Atlanta flooding

Floods can and do kill people

Flooding may not be sexy compared to imagery of Cat-4 hurricanes and EF-5 tornadoes. But flooding is a top killer! Flooding takes more lives each year than hurricanes, lightning, or tornadoes.

Yes, we ALL just want to get home or to wherever we’re going. But if you drown you never get there.

We’ve seen it all over the news recently with Ida in Louisiana/Mississippi and in New York/New Jersey etc. and from a separate system in Tennessee. And yet, and yet and yet....
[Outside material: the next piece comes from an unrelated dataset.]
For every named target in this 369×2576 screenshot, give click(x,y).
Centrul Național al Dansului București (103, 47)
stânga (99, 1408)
All the dead people said that, too.

People keep walking and driving into flood waters (including last night in Metro Atlanta) because “it won’t happen to me”, “this is different”, “I can make it I can do this”, “its not that deep, I know this area”, “I don’t want to be late”, “I am tired and just want to go home” etc.
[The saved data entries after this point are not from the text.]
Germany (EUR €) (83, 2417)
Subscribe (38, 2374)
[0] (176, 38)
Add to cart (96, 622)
Water does not have to be chest high or even waist deep to lift and float even a heavy car or a person.

SOPE CREEK rose 17 feet:

And even a small amount of water covering a sidewalk, road, or path can hide a hazard beneath you can’t see:

In my 40+ year experience in the weather biz most of the worst floods come with little or no warning and often without a Flash Flood Watch ever having been issued, and many warnings come only after flooding has begun.

This is because the heaviest rains (except for tropical systems) are often from small localized thunderstorms or mesoscale developments surface or aloft that are very difficult to forecast, rather than from large-scale systems which are more predictable.